### ASSIGNMENT:
What is needed here is an exact copy of all the records below.

### Stored data:

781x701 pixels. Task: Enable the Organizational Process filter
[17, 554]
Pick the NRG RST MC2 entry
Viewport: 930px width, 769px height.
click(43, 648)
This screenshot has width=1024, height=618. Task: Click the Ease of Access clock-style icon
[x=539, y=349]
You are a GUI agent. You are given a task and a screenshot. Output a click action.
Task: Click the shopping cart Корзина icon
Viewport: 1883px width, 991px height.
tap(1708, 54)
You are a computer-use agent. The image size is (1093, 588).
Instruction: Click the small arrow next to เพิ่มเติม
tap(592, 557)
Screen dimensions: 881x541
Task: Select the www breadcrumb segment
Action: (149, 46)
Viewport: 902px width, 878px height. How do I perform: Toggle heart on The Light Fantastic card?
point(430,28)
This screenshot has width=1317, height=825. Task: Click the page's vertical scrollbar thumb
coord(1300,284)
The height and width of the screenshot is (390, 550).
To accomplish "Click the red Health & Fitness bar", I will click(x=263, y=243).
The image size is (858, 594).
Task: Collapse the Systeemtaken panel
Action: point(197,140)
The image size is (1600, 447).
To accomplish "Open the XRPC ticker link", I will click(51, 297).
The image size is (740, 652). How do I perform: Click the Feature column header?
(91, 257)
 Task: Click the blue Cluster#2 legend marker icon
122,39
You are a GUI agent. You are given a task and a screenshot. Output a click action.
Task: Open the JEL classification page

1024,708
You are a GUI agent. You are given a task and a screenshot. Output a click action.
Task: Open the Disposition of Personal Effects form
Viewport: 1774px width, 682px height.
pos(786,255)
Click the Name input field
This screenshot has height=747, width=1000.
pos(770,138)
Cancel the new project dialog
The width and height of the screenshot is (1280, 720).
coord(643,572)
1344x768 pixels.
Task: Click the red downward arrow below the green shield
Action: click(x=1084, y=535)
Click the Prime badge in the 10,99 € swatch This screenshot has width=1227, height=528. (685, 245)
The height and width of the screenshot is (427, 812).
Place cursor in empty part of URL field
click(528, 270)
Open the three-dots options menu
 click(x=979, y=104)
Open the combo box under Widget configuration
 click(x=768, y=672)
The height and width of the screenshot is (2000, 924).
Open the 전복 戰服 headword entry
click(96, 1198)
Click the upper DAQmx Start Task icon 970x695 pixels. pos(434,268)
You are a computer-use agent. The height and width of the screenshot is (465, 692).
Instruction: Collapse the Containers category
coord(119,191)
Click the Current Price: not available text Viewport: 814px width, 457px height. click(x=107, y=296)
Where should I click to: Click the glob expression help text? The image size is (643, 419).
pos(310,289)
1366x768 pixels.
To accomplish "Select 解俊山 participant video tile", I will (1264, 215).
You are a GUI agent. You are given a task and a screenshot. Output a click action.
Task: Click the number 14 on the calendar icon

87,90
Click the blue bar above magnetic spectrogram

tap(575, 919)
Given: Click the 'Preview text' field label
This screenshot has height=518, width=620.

### TASK SOLUTION:
781x701 pixels. Task: Enable the Organizational Process filter
[17, 554]
Pick the NRG RST MC2 entry
Viewport: 930px width, 769px height.
click(43, 648)
This screenshot has width=1024, height=618. Task: Click the Ease of Access clock-style icon
[x=539, y=349]
You are a GUI agent. You are given a task and a screenshot. Output a click action.
Task: Click the shopping cart Корзина icon
Viewport: 1883px width, 991px height.
tap(1708, 54)
You are a computer-use agent. The image size is (1093, 588).
Instruction: Click the small arrow next to เพิ่มเติม
tap(592, 557)
Screen dimensions: 881x541
Task: Select the www breadcrumb segment
Action: (149, 46)
Viewport: 902px width, 878px height. How do I perform: Toggle heart on The Light Fantastic card?
point(430,28)
This screenshot has width=1317, height=825. Task: Click the page's vertical scrollbar thumb
coord(1300,284)
The height and width of the screenshot is (390, 550).
To accomplish "Click the red Health & Fitness bar", I will click(x=263, y=243).
The image size is (858, 594).
Task: Collapse the Systeemtaken panel
Action: point(197,140)
The image size is (1600, 447).
To accomplish "Open the XRPC ticker link", I will click(51, 297).
The image size is (740, 652). How do I perform: Click the Feature column header?
(91, 257)
 Task: Click the blue Cluster#2 legend marker icon
122,39
You are a GUI agent. You are given a task and a screenshot. Output a click action.
Task: Open the JEL classification page

1024,708
You are a GUI agent. You are given a task and a screenshot. Output a click action.
Task: Open the Disposition of Personal Effects form
Viewport: 1774px width, 682px height.
pos(786,255)
Click the Name input field
This screenshot has height=747, width=1000.
pos(770,138)
Cancel the new project dialog
The width and height of the screenshot is (1280, 720).
coord(643,572)
1344x768 pixels.
Task: Click the red downward arrow below the green shield
Action: click(x=1084, y=535)
Click the Prime badge in the 10,99 € swatch This screenshot has width=1227, height=528. (685, 245)
The height and width of the screenshot is (427, 812).
Place cursor in empty part of URL field
click(528, 270)
Open the three-dots options menu
 click(x=979, y=104)
Open the combo box under Widget configuration
 click(x=768, y=672)
The height and width of the screenshot is (2000, 924).
Open the 전복 戰服 headword entry
click(96, 1198)
Click the upper DAQmx Start Task icon 970x695 pixels. pos(434,268)
You are a computer-use agent. The height and width of the screenshot is (465, 692).
Instruction: Collapse the Containers category
coord(119,191)
Click the Current Price: not available text Viewport: 814px width, 457px height. click(x=107, y=296)
Where should I click to: Click the glob expression help text? The image size is (643, 419).
pos(310,289)
1366x768 pixels.
To accomplish "Select 解俊山 participant video tile", I will (1264, 215).
You are a GUI agent. You are given a task and a screenshot. Output a click action.
Task: Click the number 14 on the calendar icon

87,90
Click the blue bar above magnetic spectrogram

tap(575, 919)
Given: Click the 'Preview text' field label
This screenshot has height=518, width=620.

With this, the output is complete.